The Cruiserweight division has had it’s fair share of ups and downs since they joined the WWE roster. The 32 man Cruiserweight Classic that took place over the summer of 2016 was an exciting and innovative way to introduce the new superstars to WWE audiences, detailing each man’s fighting style, ethnic background, and cultural upbringing into the world of sports entertainment. When it was announced that the high-flyers would be given their very own T.V. program on the network, dubbed 205 Live, most fans general reaction (myself included) was jubilance.
Then the show aired, and while certainly not the worst wrestling program, wasn’t compelling enough to draw a strong number of viewers. Neville running as 205’s ultimate baddie was a fun time for the purple brand, but the decision to shift all of the focus to a much less talented Enzo Amore proved to be a massive hammer to the creativeness of the show.
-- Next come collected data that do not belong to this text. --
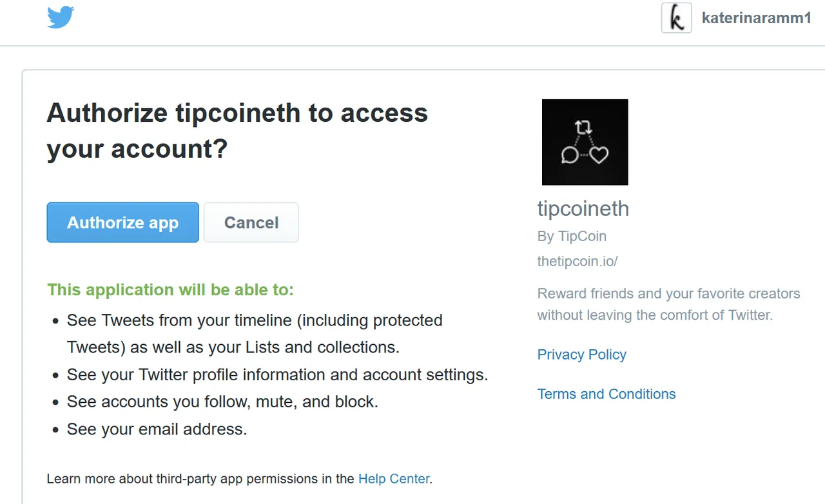The width and height of the screenshot is (825, 504).
Task: Open the katerinaramm1 profile avatar
Action: [676, 18]
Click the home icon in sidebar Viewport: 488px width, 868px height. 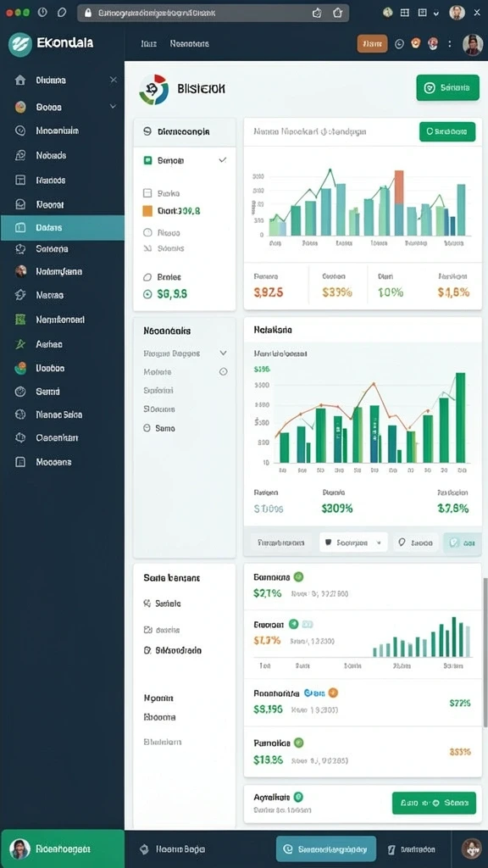click(20, 81)
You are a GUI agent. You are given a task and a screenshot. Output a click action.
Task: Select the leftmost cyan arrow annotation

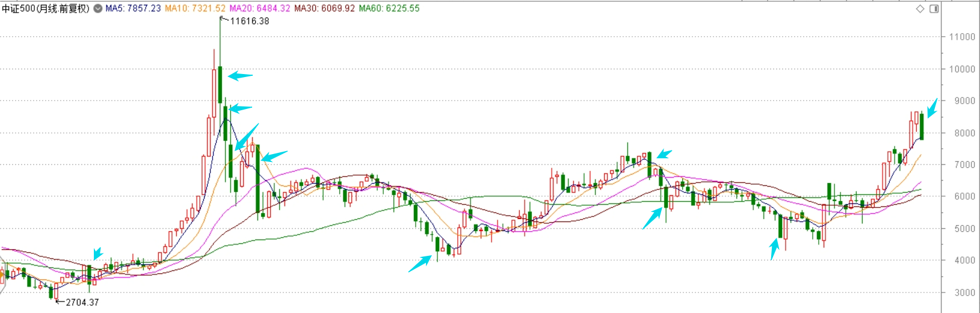click(97, 254)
Fate took over, and now Enzo is no longer an employee for the WWE, so the company made a decision: go back to basics.
That’s at least the mindset of COO and 14-time world champion Triple-H. In a recent interview with CBS Sports’ In This Corner Podcast the King of Kings discusses the new approach to getting the cruiserweights to connect with audiences. He states:
“I think it’s a work in progress. I think we did the ‘Cruiserweight Classic’ and it was an excitement and an opportunity. We jumped on making it into its own show, but I don’t know if that was totally just kind of thought out in the right way or done in the right way. I think we made an attempt at it that. Vince will say a lot that the business is like flavors — chocolate and vanilla — and not everyone is going to agree on the flavors. So we went in the direction of a certain flavor. We gave them vanilla and people weren’t buying the flavor of vanilla, so we went back to chocolate and people are seeming to like that again.”
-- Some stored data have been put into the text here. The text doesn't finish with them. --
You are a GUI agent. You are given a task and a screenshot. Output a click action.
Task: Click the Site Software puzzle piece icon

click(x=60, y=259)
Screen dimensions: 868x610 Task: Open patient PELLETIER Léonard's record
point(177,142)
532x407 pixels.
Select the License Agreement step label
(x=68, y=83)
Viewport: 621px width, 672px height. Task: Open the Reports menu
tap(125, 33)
He’s certainly correct about liking the show again. 205 Live had a tendency to treat it’s viewers as if they’d never seen a wrestling show before, with zero stakes, character development, or angles that were original enough or unique enough to draw interest. Since Enzo’s departure they’ve hired new General Manager Drake Maverick, whose charming personae fits in perfectly with current cruiserweight roster. Trips goes on.
“I think 205 continues to be a work in progress. I’m excited about that opportunity for all of the athletes there because, for a lot of them, there was no road in front of them. There was no big path, and it was doing what they were doing but this opened up doors for them. Hopefully it will continue to grow, much like NXT has, much like the [United Kingdom efforts] will and all of that. I think there is tremendous opportunity and in some way we are just kind of nicking the surface of where we will be.”
The full interview can be listened to here, where Triple-H and Mauro Ranallo discuss with the CBS the long-term plan for NXT and how its success may mean big things for the wrestling industry down the line. We can certainly agree that NXT has been one of the definite highlights of not only owning the WWE network, but making Big Four PPV weekends feel important again. Hopefully, all this hindsight will lead to better things for 205 Live. For now…it seems viewers are not ready to give the show another chance yet.